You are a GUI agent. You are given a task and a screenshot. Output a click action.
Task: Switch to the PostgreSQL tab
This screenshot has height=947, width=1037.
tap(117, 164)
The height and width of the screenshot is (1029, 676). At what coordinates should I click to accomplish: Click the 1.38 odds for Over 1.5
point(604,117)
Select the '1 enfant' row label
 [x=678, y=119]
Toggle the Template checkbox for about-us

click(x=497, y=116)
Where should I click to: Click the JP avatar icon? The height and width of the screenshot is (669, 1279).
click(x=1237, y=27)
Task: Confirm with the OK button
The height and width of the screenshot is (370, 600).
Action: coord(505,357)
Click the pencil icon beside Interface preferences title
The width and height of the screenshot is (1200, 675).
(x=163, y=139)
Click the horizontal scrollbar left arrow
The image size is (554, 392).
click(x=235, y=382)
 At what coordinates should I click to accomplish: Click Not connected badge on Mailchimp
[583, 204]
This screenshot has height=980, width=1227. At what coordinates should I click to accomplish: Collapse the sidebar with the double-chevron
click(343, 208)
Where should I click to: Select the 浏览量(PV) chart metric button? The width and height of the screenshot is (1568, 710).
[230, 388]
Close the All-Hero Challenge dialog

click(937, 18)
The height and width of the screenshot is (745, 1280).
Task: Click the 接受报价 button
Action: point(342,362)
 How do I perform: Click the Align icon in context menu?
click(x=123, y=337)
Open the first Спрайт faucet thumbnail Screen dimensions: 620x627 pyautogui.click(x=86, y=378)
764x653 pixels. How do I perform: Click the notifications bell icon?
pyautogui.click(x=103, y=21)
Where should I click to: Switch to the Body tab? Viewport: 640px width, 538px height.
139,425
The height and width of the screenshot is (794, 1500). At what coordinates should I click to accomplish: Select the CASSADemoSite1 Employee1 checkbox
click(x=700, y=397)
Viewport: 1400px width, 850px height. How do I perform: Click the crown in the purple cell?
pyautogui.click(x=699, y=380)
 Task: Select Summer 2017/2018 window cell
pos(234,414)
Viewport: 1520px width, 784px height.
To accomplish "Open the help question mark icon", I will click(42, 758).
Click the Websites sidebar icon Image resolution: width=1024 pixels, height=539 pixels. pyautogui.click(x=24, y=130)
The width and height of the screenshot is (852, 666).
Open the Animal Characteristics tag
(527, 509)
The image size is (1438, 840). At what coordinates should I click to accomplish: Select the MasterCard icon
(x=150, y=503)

____________

▶ [TASK TO COMPLETE] Reproduce the material in full. Keep it identical to the original.

▶ [WRITTEN SOLUTION]
You are a GUI agent. You are given a task and a screenshot. Output a click action.
Task: Switch to the PostgreSQL tab
This screenshot has height=947, width=1037.
tap(117, 164)
The height and width of the screenshot is (1029, 676). At what coordinates should I click to accomplish: Click the 1.38 odds for Over 1.5
point(604,117)
Select the '1 enfant' row label
 [x=678, y=119]
Toggle the Template checkbox for about-us

click(x=497, y=116)
Where should I click to: Click the JP avatar icon? The height and width of the screenshot is (669, 1279).
click(x=1237, y=27)
Task: Confirm with the OK button
The height and width of the screenshot is (370, 600).
Action: coord(505,357)
Click the pencil icon beside Interface preferences title
The width and height of the screenshot is (1200, 675).
(x=163, y=139)
Click the horizontal scrollbar left arrow
The image size is (554, 392).
click(x=235, y=382)
 At what coordinates should I click to accomplish: Click Not connected badge on Mailchimp
[583, 204]
This screenshot has height=980, width=1227. At what coordinates should I click to accomplish: Collapse the sidebar with the double-chevron
click(343, 208)
Where should I click to: Select the 浏览量(PV) chart metric button? The width and height of the screenshot is (1568, 710).
[230, 388]
Close the All-Hero Challenge dialog

click(937, 18)
The height and width of the screenshot is (745, 1280).
Task: Click the 接受报价 button
Action: point(342,362)
 How do I perform: Click the Align icon in context menu?
click(x=123, y=337)
Open the first Спрайт faucet thumbnail Screen dimensions: 620x627 pyautogui.click(x=86, y=378)
764x653 pixels. How do I perform: Click the notifications bell icon?
pyautogui.click(x=103, y=21)
Where should I click to: Switch to the Body tab? Viewport: 640px width, 538px height.
139,425
The height and width of the screenshot is (794, 1500). At what coordinates should I click to accomplish: Select the CASSADemoSite1 Employee1 checkbox
click(x=700, y=397)
Viewport: 1400px width, 850px height. How do I perform: Click the crown in the purple cell?
pyautogui.click(x=699, y=380)
 Task: Select Summer 2017/2018 window cell
pos(234,414)
Viewport: 1520px width, 784px height.
To accomplish "Open the help question mark icon", I will click(42, 758).
Click the Websites sidebar icon Image resolution: width=1024 pixels, height=539 pixels. pyautogui.click(x=24, y=130)
The width and height of the screenshot is (852, 666).
Open the Animal Characteristics tag
(527, 509)
The image size is (1438, 840). At what coordinates should I click to accomplish: Select the MasterCard icon
(x=150, y=503)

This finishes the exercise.